Exercise description:
Print again, word for word, all of the records below, and leave the pictures out.
─── Data
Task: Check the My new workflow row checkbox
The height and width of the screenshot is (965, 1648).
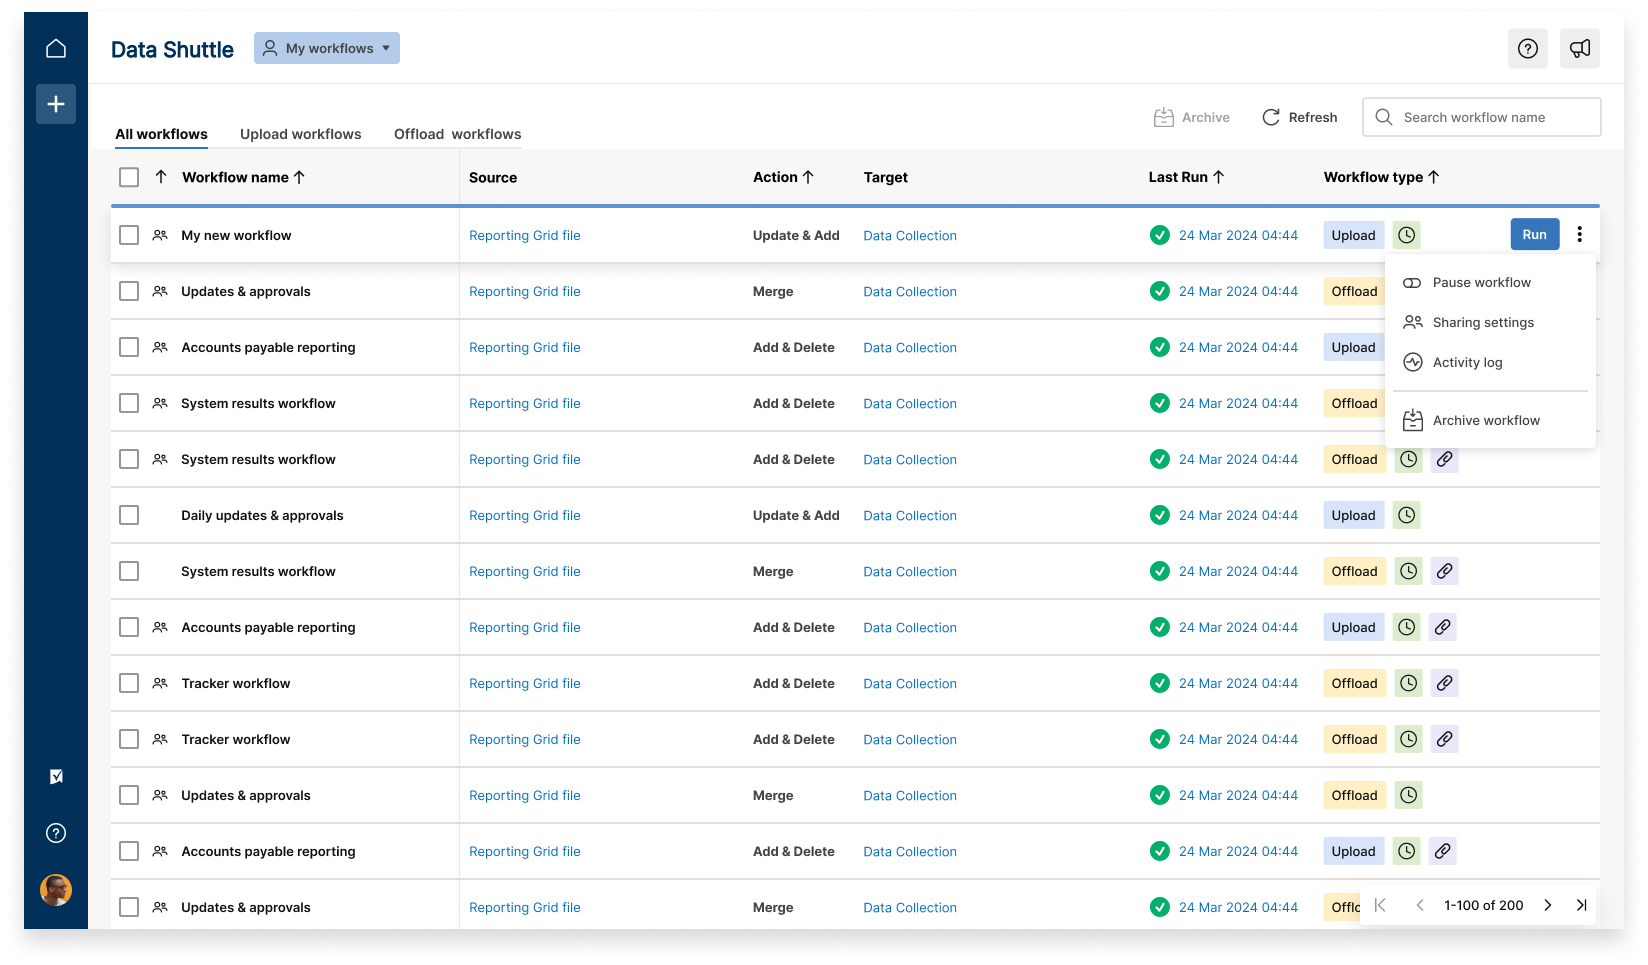Action: click(129, 235)
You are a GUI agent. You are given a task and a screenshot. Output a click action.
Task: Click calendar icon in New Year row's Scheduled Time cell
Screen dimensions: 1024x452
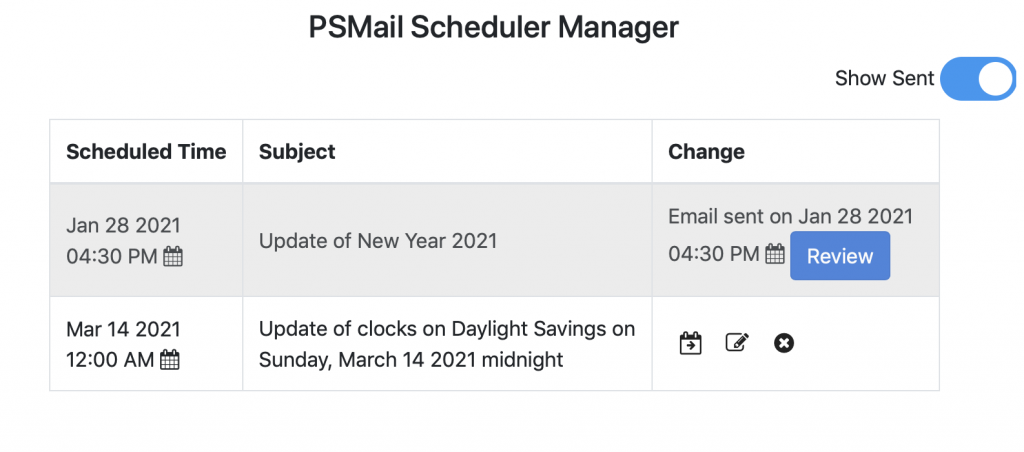coord(173,257)
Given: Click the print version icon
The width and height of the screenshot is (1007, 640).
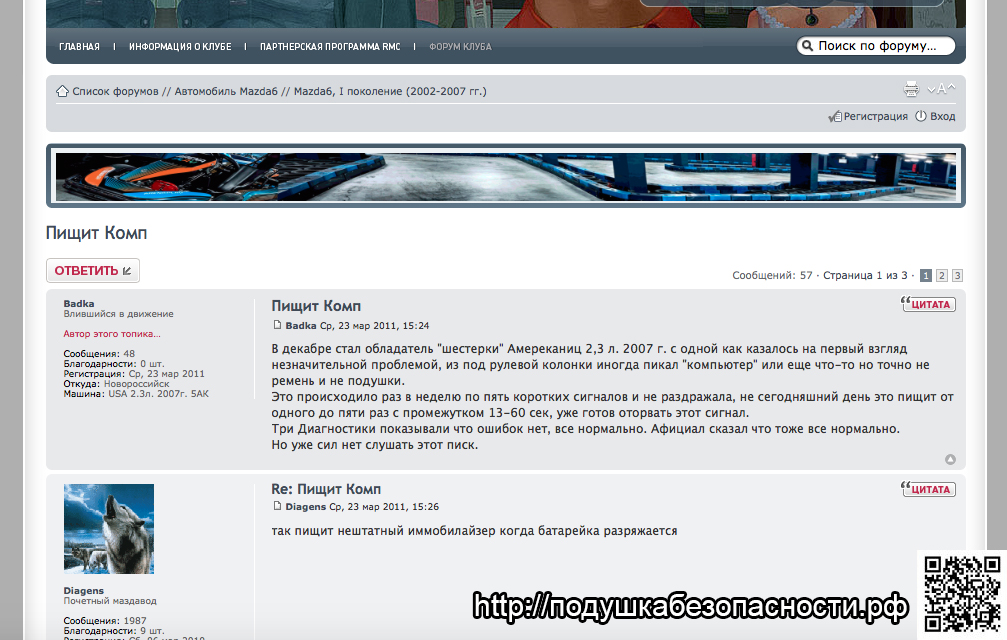Looking at the screenshot, I should pos(911,90).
──────
Expected answer:
Task: Check the My new workflow row checkbox
The height and width of the screenshot is (965, 1648).
Action: click(129, 235)
You are a GUI agent. You are given a task and a screenshot. Output a click action.
Task: Click calendar icon in New Year row's Scheduled Time cell
Screen dimensions: 1024x452
coord(173,257)
Given: Click the print version icon
The width and height of the screenshot is (1007, 640).
Looking at the screenshot, I should pos(911,90).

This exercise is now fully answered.